PITTSBURG — Drs. Glen Singer and Brian Wolfe were given the evening’s highest honor Saturday night at the annual awards banquet of the Community Health Center of Southeast Kansas.
The physicians joined the CHC/SEK in August, 2013, after having been in private practice together since 1983. The switch allows them to keep seeing their regular patients as well as those who typically don’t have the resources to visit a physician.
Krista Postai, executive director of the CHC/SEK, presented the award, called the Sheridan Award, named after Mother Mary Bernard Sheridan who built the first hospital in Crawford County to provide care to the miners and their families regardless of their ability to pay. She started the first pre-paid insurance plan in Kansas, charging 25 cents a month for all procedures and visits.

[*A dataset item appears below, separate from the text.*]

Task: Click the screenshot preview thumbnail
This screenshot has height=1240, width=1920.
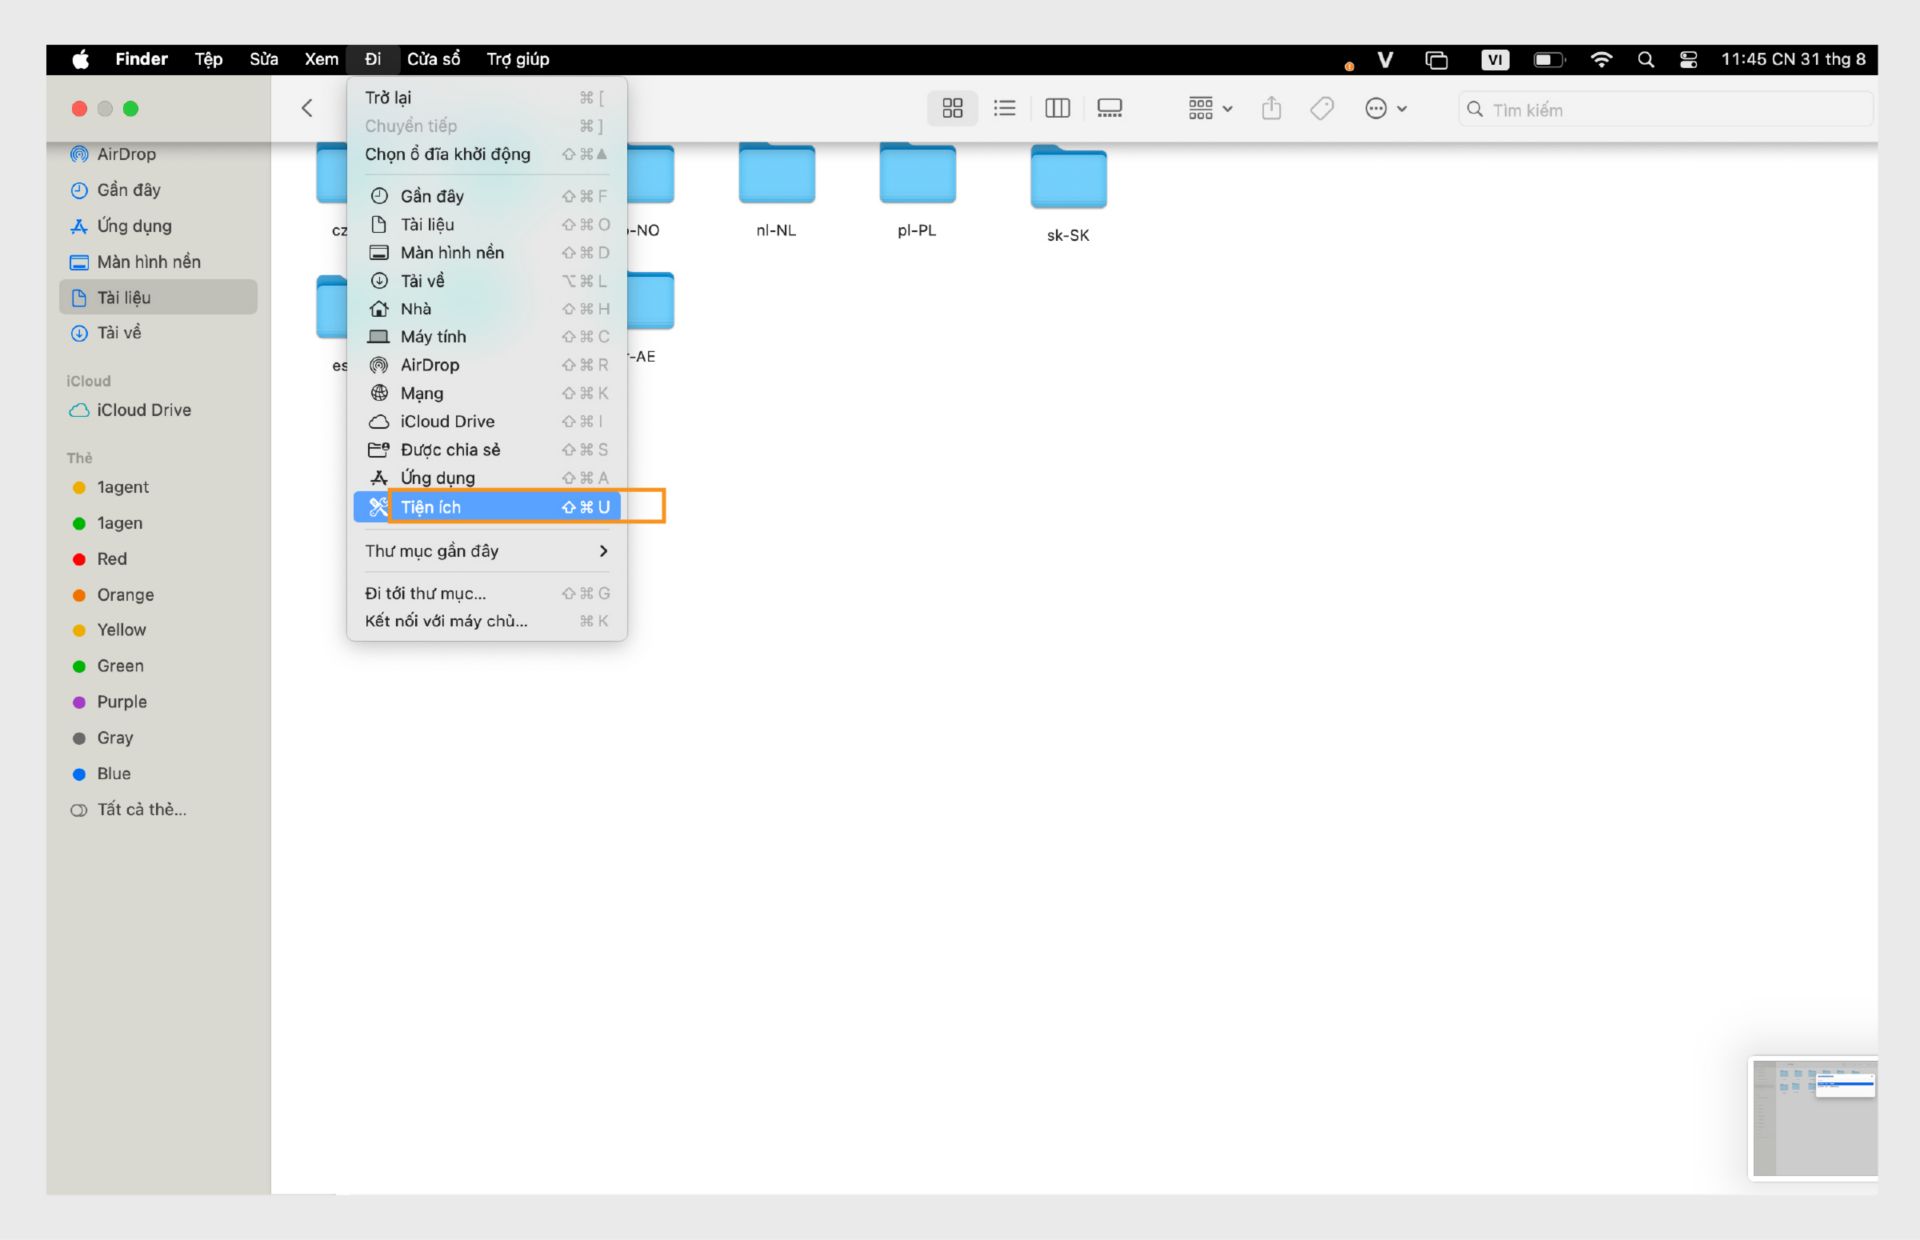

The CHC/SEK headquarters is on the site of that first hospital and has grown into the largest safety net primary care clinic in the state.
Postai said the award honors those who “dug the well,” in their service to the underserved.
“Tonight, we honor two individuals who dug their own well and then invited us to drink from it. … Together, Drs. Singer and Wolfe have forever changed Allen County.”
Over the past year the CHC/SEK has witnessed a 29 percent growth in patients. It has a staff of 199 at five sites, including Iola, Pittsburg, Coffeyville, Baxter Springs and Cherryvale for both dental and medical needs.
The Community Health Center is a federally qualified health center, meaning it receives a large share of its reimbursements from the federal government.
Dr. Arthur Unruh heads the CHC’s dental clinic in Iola.